- THE TASK
Repeat the full listing that follows, word for word.
---------- STUDY MATERIAL ----------
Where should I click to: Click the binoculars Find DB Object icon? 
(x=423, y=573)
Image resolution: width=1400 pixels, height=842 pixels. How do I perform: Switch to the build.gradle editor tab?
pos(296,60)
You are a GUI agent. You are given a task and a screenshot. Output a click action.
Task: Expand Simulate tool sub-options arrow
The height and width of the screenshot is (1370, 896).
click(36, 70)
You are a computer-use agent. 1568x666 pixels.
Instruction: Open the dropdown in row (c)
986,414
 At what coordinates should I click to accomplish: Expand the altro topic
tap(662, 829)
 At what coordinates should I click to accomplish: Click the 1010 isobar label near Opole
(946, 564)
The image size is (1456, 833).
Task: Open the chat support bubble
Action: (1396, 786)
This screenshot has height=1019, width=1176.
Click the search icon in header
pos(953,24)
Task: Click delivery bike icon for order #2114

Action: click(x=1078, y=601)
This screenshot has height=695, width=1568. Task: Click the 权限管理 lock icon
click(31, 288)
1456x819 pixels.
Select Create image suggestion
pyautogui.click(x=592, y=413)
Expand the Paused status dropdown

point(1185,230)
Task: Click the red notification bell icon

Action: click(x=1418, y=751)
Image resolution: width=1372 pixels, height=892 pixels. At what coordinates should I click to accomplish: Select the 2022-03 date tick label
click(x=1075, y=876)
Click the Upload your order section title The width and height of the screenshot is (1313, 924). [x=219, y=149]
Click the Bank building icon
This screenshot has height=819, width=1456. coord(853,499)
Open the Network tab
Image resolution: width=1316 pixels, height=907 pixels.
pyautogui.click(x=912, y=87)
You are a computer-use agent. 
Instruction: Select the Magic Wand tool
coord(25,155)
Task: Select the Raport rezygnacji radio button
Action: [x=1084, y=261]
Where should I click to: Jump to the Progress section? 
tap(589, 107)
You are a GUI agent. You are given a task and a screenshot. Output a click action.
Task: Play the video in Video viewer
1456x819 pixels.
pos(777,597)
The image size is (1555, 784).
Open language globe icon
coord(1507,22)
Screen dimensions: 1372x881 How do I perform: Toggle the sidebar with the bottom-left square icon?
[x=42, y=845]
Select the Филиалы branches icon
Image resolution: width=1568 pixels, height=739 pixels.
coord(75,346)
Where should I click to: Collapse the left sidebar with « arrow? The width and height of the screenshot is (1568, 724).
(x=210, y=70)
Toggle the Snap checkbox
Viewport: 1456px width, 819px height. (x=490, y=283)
----------
- RESPONSE
Where should I click to: Click the binoculars Find DB Object icon? 
(x=423, y=573)
Image resolution: width=1400 pixels, height=842 pixels. How do I perform: Switch to the build.gradle editor tab?
pos(296,60)
You are a GUI agent. You are given a task and a screenshot. Output a click action.
Task: Expand Simulate tool sub-options arrow
The height and width of the screenshot is (1370, 896).
click(36, 70)
You are a computer-use agent. 1568x666 pixels.
Instruction: Open the dropdown in row (c)
986,414
 At what coordinates should I click to accomplish: Expand the altro topic
tap(662, 829)
 At what coordinates should I click to accomplish: Click the 1010 isobar label near Opole
(946, 564)
The image size is (1456, 833).
Task: Open the chat support bubble
Action: (1396, 786)
This screenshot has height=1019, width=1176.
Click the search icon in header
pos(953,24)
Task: Click delivery bike icon for order #2114

Action: click(x=1078, y=601)
This screenshot has height=695, width=1568. Task: Click the 权限管理 lock icon
click(31, 288)
1456x819 pixels.
Select Create image suggestion
pyautogui.click(x=592, y=413)
Expand the Paused status dropdown

point(1185,230)
Task: Click the red notification bell icon

Action: click(x=1418, y=751)
Image resolution: width=1372 pixels, height=892 pixels. At what coordinates should I click to accomplish: Select the 2022-03 date tick label
click(x=1075, y=876)
Click the Upload your order section title The width and height of the screenshot is (1313, 924). [x=219, y=149]
Click the Bank building icon
This screenshot has height=819, width=1456. coord(853,499)
Open the Network tab
Image resolution: width=1316 pixels, height=907 pixels.
pyautogui.click(x=912, y=87)
You are a computer-use agent. 
Instruction: Select the Magic Wand tool
coord(25,155)
Task: Select the Raport rezygnacji radio button
Action: [x=1084, y=261]
Where should I click to: Jump to the Progress section? 
tap(589, 107)
You are a GUI agent. You are given a task and a screenshot. Output a click action.
Task: Play the video in Video viewer
1456x819 pixels.
pos(777,597)
The image size is (1555, 784).
Open language globe icon
coord(1507,22)
Screen dimensions: 1372x881 How do I perform: Toggle the sidebar with the bottom-left square icon?
[x=42, y=845]
Select the Филиалы branches icon
Image resolution: width=1568 pixels, height=739 pixels.
coord(75,346)
Where should I click to: Collapse the left sidebar with « arrow? The width and height of the screenshot is (1568, 724).
(x=210, y=70)
Toggle the Snap checkbox
Viewport: 1456px width, 819px height. (x=490, y=283)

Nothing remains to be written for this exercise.